Copy the records word for word from the start through the line containing "Action: click(342, 375)", inclusive.
^^^^^^^^
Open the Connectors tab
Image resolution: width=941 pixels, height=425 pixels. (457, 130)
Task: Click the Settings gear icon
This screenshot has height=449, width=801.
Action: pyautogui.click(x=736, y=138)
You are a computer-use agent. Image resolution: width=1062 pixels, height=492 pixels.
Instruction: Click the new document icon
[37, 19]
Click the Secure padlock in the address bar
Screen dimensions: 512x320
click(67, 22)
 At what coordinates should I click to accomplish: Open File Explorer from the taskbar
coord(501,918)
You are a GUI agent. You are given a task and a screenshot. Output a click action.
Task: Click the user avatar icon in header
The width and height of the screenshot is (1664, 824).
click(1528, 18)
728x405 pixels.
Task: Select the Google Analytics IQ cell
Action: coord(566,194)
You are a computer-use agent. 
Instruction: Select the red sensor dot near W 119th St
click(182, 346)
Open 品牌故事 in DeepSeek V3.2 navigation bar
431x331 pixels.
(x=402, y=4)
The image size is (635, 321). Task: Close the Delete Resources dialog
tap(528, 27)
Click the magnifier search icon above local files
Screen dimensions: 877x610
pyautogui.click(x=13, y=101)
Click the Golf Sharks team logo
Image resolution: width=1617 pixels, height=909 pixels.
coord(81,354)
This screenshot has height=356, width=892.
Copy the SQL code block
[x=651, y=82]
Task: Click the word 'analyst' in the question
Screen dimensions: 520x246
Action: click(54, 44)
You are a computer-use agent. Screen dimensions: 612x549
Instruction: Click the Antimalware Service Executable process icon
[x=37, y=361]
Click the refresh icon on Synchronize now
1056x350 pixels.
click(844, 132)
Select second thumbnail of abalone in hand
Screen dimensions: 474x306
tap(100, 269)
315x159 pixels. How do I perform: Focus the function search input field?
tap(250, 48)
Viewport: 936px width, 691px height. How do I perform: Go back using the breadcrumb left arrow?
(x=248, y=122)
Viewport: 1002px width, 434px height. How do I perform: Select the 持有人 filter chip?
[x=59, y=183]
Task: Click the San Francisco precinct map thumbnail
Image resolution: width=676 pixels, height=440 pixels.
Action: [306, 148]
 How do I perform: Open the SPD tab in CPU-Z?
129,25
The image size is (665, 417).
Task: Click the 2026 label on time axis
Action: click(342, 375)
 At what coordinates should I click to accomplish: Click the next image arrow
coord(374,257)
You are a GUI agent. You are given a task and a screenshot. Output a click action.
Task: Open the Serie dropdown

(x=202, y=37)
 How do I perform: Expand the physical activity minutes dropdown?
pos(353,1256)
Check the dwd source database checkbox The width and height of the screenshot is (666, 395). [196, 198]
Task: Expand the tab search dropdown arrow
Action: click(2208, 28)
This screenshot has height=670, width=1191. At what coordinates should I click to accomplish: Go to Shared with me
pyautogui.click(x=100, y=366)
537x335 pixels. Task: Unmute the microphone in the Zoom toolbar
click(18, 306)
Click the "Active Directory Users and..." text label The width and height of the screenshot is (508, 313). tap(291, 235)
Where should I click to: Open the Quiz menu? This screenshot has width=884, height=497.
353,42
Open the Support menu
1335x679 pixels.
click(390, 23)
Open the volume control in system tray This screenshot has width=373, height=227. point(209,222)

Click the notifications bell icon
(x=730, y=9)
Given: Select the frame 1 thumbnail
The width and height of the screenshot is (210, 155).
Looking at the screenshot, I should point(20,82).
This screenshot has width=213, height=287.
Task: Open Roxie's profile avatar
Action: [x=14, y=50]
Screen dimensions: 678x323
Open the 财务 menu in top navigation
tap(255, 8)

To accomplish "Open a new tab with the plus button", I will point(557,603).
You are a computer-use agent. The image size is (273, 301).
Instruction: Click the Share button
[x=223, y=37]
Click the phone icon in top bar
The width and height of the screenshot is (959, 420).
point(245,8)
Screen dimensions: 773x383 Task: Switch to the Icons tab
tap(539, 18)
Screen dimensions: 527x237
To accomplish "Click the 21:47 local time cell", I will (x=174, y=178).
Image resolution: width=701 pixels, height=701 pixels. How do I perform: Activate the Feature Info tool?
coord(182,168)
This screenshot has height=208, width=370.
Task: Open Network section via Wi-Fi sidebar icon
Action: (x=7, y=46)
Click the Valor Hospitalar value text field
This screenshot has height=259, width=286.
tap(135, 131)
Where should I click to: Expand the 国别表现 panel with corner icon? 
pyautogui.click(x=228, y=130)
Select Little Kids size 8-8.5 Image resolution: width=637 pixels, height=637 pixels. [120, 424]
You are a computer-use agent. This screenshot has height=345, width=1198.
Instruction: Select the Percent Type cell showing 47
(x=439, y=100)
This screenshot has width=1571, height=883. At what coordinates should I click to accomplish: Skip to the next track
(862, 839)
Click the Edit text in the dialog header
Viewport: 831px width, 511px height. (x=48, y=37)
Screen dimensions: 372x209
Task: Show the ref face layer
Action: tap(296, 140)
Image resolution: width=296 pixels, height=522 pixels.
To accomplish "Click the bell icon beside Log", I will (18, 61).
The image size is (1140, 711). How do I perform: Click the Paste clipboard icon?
^^^^^^^^
EXERCISE SOLUTION:
Open the Connectors tab
Image resolution: width=941 pixels, height=425 pixels. (457, 130)
Task: Click the Settings gear icon
This screenshot has height=449, width=801.
Action: pyautogui.click(x=736, y=138)
You are a computer-use agent. Image resolution: width=1062 pixels, height=492 pixels.
Instruction: Click the new document icon
[37, 19]
Click the Secure padlock in the address bar
Screen dimensions: 512x320
click(67, 22)
 At what coordinates should I click to accomplish: Open File Explorer from the taskbar
coord(501,918)
You are a GUI agent. You are given a task and a screenshot. Output a click action.
Task: Click the user avatar icon in header
The width and height of the screenshot is (1664, 824).
click(1528, 18)
728x405 pixels.
Task: Select the Google Analytics IQ cell
Action: coord(566,194)
You are a computer-use agent. 
Instruction: Select the red sensor dot near W 119th St
click(182, 346)
Open 品牌故事 in DeepSeek V3.2 navigation bar
431x331 pixels.
(x=402, y=4)
The image size is (635, 321). Task: Close the Delete Resources dialog
tap(528, 27)
Click the magnifier search icon above local files
Screen dimensions: 877x610
pyautogui.click(x=13, y=101)
Click the Golf Sharks team logo
Image resolution: width=1617 pixels, height=909 pixels.
coord(81,354)
This screenshot has height=356, width=892.
Copy the SQL code block
[x=651, y=82]
Task: Click the word 'analyst' in the question
Screen dimensions: 520x246
Action: click(54, 44)
You are a computer-use agent. Screen dimensions: 612x549
Instruction: Click the Antimalware Service Executable process icon
[x=37, y=361]
Click the refresh icon on Synchronize now
1056x350 pixels.
click(844, 132)
Select second thumbnail of abalone in hand
Screen dimensions: 474x306
tap(100, 269)
315x159 pixels. How do I perform: Focus the function search input field?
tap(250, 48)
Viewport: 936px width, 691px height. How do I perform: Go back using the breadcrumb left arrow?
(x=248, y=122)
Viewport: 1002px width, 434px height. How do I perform: Select the 持有人 filter chip?
[x=59, y=183]
Task: Click the San Francisco precinct map thumbnail
Image resolution: width=676 pixels, height=440 pixels.
Action: [306, 148]
 How do I perform: Open the SPD tab in CPU-Z?
129,25
The image size is (665, 417).
Task: Click the 2026 label on time axis
Action: click(342, 375)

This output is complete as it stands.